Da Suigo a SuiGoat. Chi è il 17enne gigante di Tradate vice campione del mondo

Luigi Suigo Italbasket Mondiali U17

ISTANBUL – C’è un sorriso che rischiara l’azzurro tenebra (per dirla con Giovanni Arpino) del basket italiano. E ha anche una matrice varesina. Stiamo parlando di Luigi Suigo, lunghissimo ragazzo di Tradate che ha conquistato la medaglia d’argento ai Mondiali Under 17 di Istanbul. L’Italbasket guidata da Giuseppe Mangone si è arresa in finale solo all’inarrivabile Team Usa. Una resa peraltro più che onorevole visto il livello tecnico e atletico espresso dagli americani.

Da Suigo a SuiGoat

A raccontare da bordo campo il cammino degli azzurri c’era un unico giornalista italiano: Paolo Spelorzi, inviato di Backdoor Podcast. Spel ha narrato le gesta dei ragazzi di Mangone, li ha accompagnati nella loro scalata, li ha quasi vezzeggiati nei suoi seguitissimi podcast. E ha coniato per Luigi Suigo un nickname che già diventato di tendenza su X, SuiGoat (trick tra il cognome del centro e Goat, un acronimo che per gli americani sta per “Greatest of All Time”). “Questo nickname sicuramente è apprezzato, è comunque una bella soddisfazione anche semplicemente avere un nomignolo del genere da portarsi dietro” ha dichiarato SuiGoat a Backdoor Podcast.

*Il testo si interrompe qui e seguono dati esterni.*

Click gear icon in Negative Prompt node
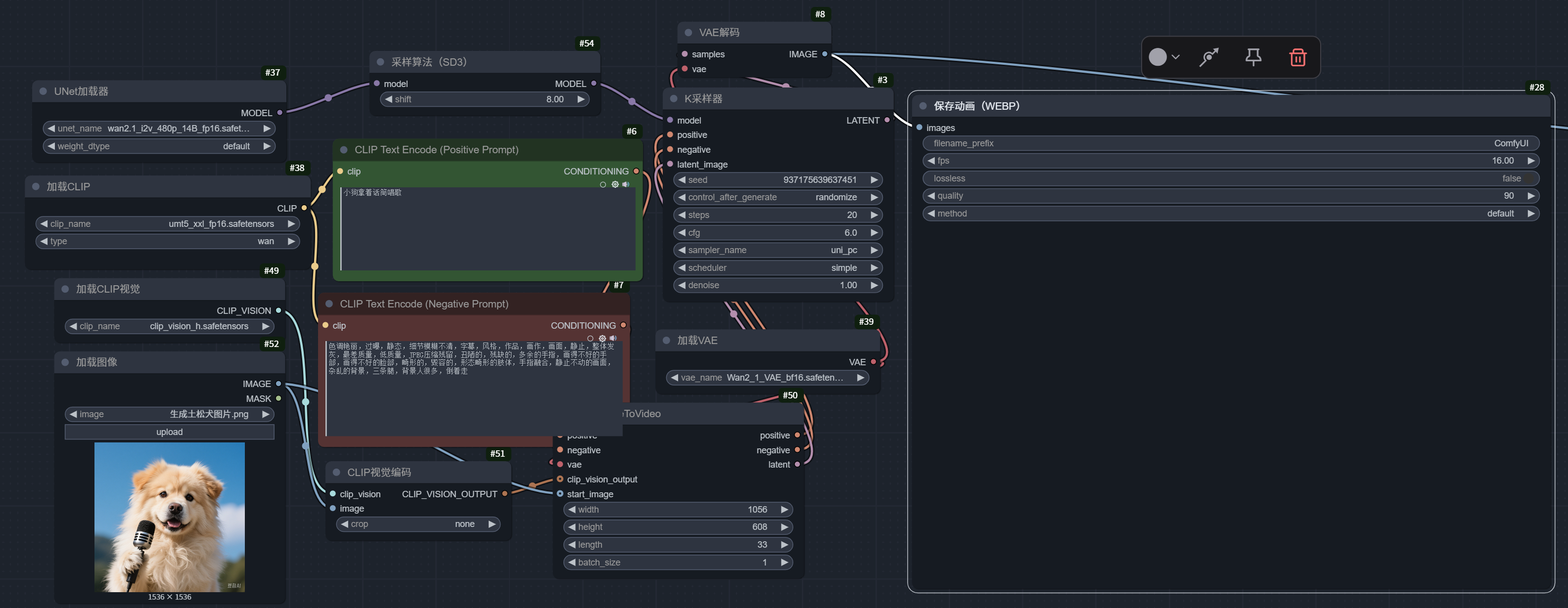1568x608 pixels. 602,338
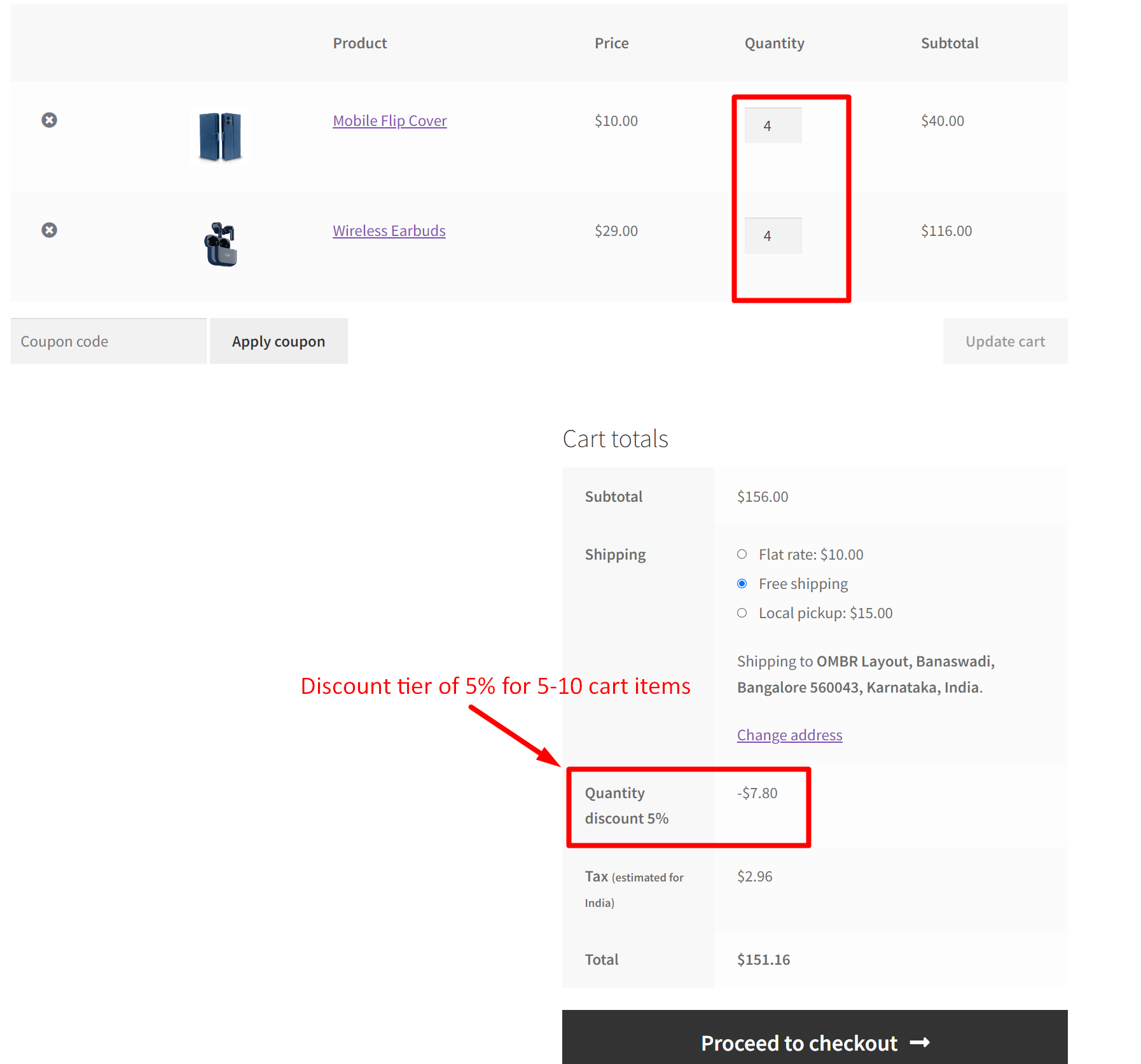Screen dimensions: 1141x1064
Task: Click the Product column header
Action: 359,43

La carriera di Luigi Suigo

Il lunghissimo centro dell’Italbasket Under 17 (214 centimetri) è nato a Tradate il 29 gennaio 2007. Dopo gli inizi con Varese Academy, Luigi Suigo (nelle immagini Fiba) ha scelto l’Olimpia Milano, con cui ha già esordito in Serie A segnando un canestro tra i sorrisi di coach Ettore Messina e l’abbraccio del compagno di squadra Nikola Mirotic. Insomma il futuro è di Suigo. Anzi di SuiGoat. Peccato per Varese non godersi un figlio della sua provincia, da sempre land of basketball.

L’intervista a Backdoor Podcast

Team Usa era veramente forte, ma d’altronde essendo i 12 migliori di 50 Stati è normale che siano così forti e atletici. Noi abbiamo provato a dare il tutto per tutto. Penso che se fossimo stati più bravi a superare il loro press avremmo potuto giocare meglio di come abbiamo fatto. Però ci siamo impegnati fino alla fine, quindi sono contento. A livello personale devo dire che le prime due partite (coincise con altrettante sconfitte n.d.r.) sono andate abbastanza male, poi sono riuscito un po’ a riprendermi. Semplicemente provo a fare in campo quello che so fare e farlo meglio.